The thought of making bread scares me. Regular or gluten free. It just seems too difficult. So difficult that I had never attempted it - except for one unfortunate incident with a bread machine in the 90's that I'd rather not relive.
As all you gluten free folks out there know, there is an extreme lack of good gluten free bread. There is even a lack of decent gluten free bread. For the past year I took this to mean I just shouldn't eat bread. But sometimes, just sometimes, I get a craving for a sandwich and I curse gluten while simultaneously having a pity party.
In addition, my brother has been hounding me to figure out to make great bread. Hounding might be a strong word. Let's go with encouraging. So what we have is bad bread, me wanting a sandwich for lunch, and my brother encouraging me to make bread. Then my friend Mallory sends me an email with a link to the "best ever gluten free sandwich bread". Ok, this was it. Time to put on my big girl apron and get to work.
This recipe calls for several things I never use like yeast, almond milk, and apple cider vinegar. It's a vegan recipe so I needed three "flax eggs" and had to buy ground flax seed. It also calls for xanthan gum so I finally broke down and bought some. Normally I would omit it, but if I was going to attempt to make the best ever gluten free sandwich bread, I didn't want to be taking any chances. Same with the vegan parts. Could I have used real eggs and milk instead? Maybe, but I've never made bread before, so get off my back.
Without further ado, here's the recipe from Clean Eating Chelsea. I copied it right from her site and followed it exactly (mostly).
Best Ever Gluten Free Sandwich Bread
- 1 cup brown rice flour
- 1/2 cup quinoa flour
- 1/2 cup oat flour
- 1/2 cup potato starch (not potato flour)
- 1 tbsp. yeast
- 1 tbsp. sugar
- 1/2 cup unsweetend almond milk
- 1 cup water
- 2 tsp. xanthan gum
- 1 tsp. salt
- 3 flax eggs
- 1 tbsp. olive oil
- 3 tbsp. honey (optional)
- 1 tsp. apple cider vinegar
1. Proof the yeast: Heat up 1/2 cup almond milk and 1 cup water to approximately 105-110 degrees. To do this, I microwaved my liquid for 70 seconds and checked the temperature. Once the liquid is heated, add 1 tbsp. active yeast and 1 tbsp. sugar – give it a quick stir and set aside until foamy (~5 minutes).
2. Make your flax eggs: In a small bowl or mug, mix 3 tbsp. ground flax seed with 9 tbsp. (1/2 cup + 1 tbsp.) water. Give a quick stir and set aside until thickened (~3-4 minutes).
3. Mix your dry ingredients: In a stand mixer bowl, combine 1 cup brown rice flour, 1/2 cup quinoa flour, 1/2 cup oat flour, 1/2 cup potato starch, 2 tsp. xanthan gum, and 1 tsp. salt. Toss for approximately 10 seconds with a spatula or fork to combine the ingredients.
4. Once your flax eggs have thickened, add 1 tbsp. olive oil, 3 tbsp. honey, and 1 tsp. apple cider vinegar to the eggs. Whisk until ingredients are combined and set aside.

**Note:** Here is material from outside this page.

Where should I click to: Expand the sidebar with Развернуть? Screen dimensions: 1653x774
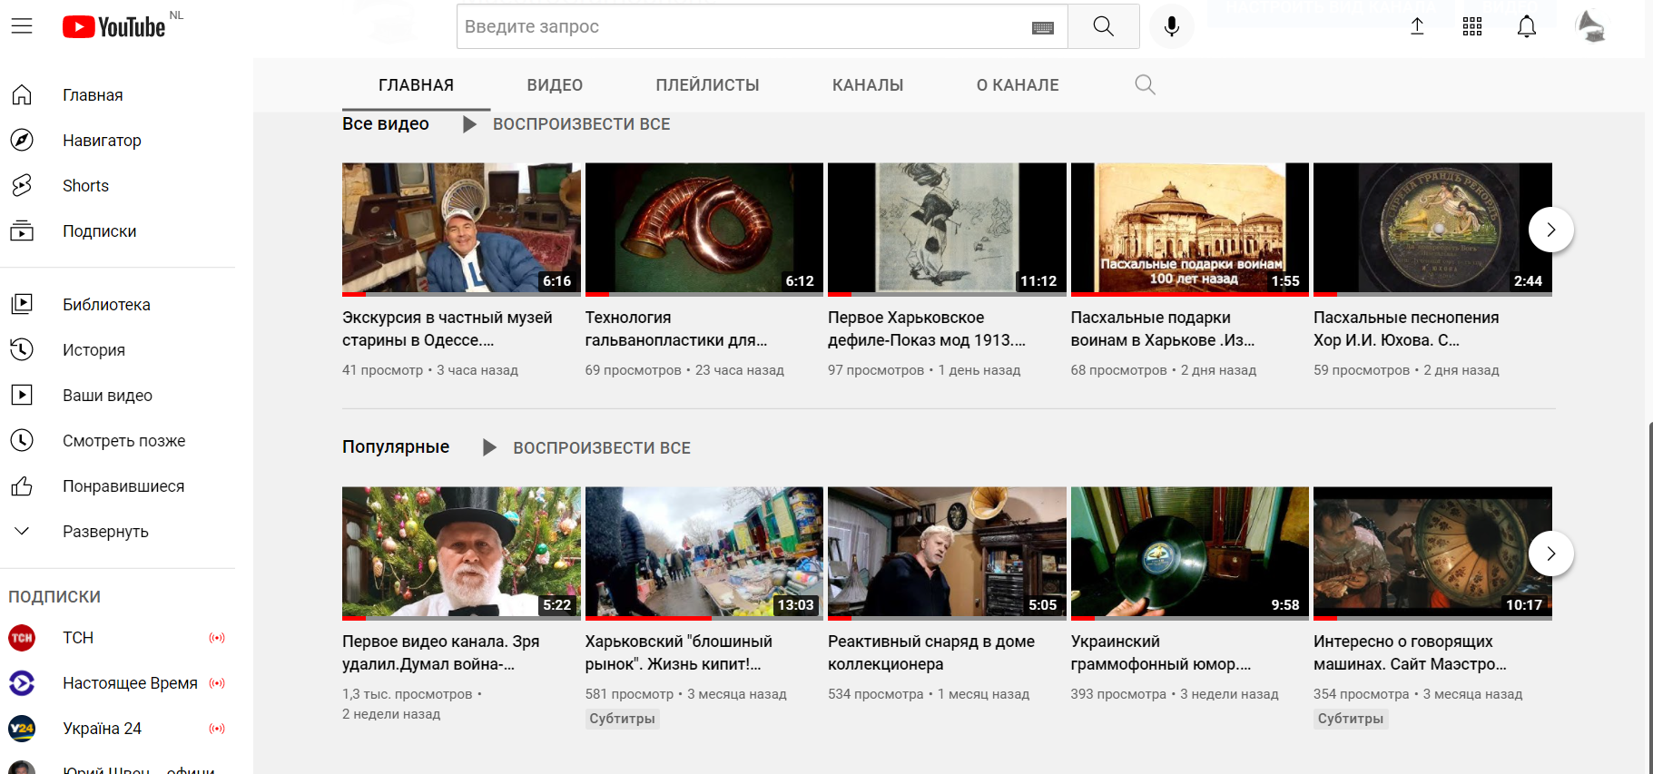tap(105, 532)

5. Make your dough: By this time, your yeast mixture should be foamy. If not, you might have killed the yeast due to the water being too hot. If this is the case, just start over with new yeast! If your yeast is good to go, pour the yeast and the flax egg mixture into the flour. Using a dough hook attachment, set your mixer to low-medium speed and mix for 3-4 minutes.
6. Let it Rise: Pour your dough into a greased 9×5 bread pan, cover it with a kitchen towel, and let it hang out in an UNHEATED oven for about an hour. Once the dough has risen to the top of the pan, take the bread pan out of the oven.
7. Cook to perfection: Preheat your oven to 375 degrees Fahrenheit once the dough has been taken out of the oven. Cook, uncovered for 45-50 minutes. The outside should be golden brown. Let bread cool completely before cutting into slices.
That's it: bread. I only let my dough rise for half an hour because it was already well over the top of the pan. Then, I checked my loaf after 40 minutes and the top was golden brown so I took it out. This was a mistake. While the flavor of the bread was good, it was a bit underdone. How are you supposed to know when bread is done though?
While I think this would be good bread had I cooked it long enough, it is still a bit dense, as gluten free bread often is. It's more the consistency of banana bread than fluffy sandwich bread. How do you make fluffy gluten free sandwich bread you ask? No one has figured it out. I'm telling you, really good gluten free bread doesn't exist yet. Sure, there are good ones out there, like my personal favorite, Canyon Bakehouse, but honestly, no gluten eating person is throwing down their bread to eat ours.
My brother has informed me I need to keep trying. According to him, this is just the first in many bread attempts. I need to figure out the science of it. The science, as I understand it, is gluten makes things fluffy. No gluten, no fluffy. I'll work on it though. Maybe.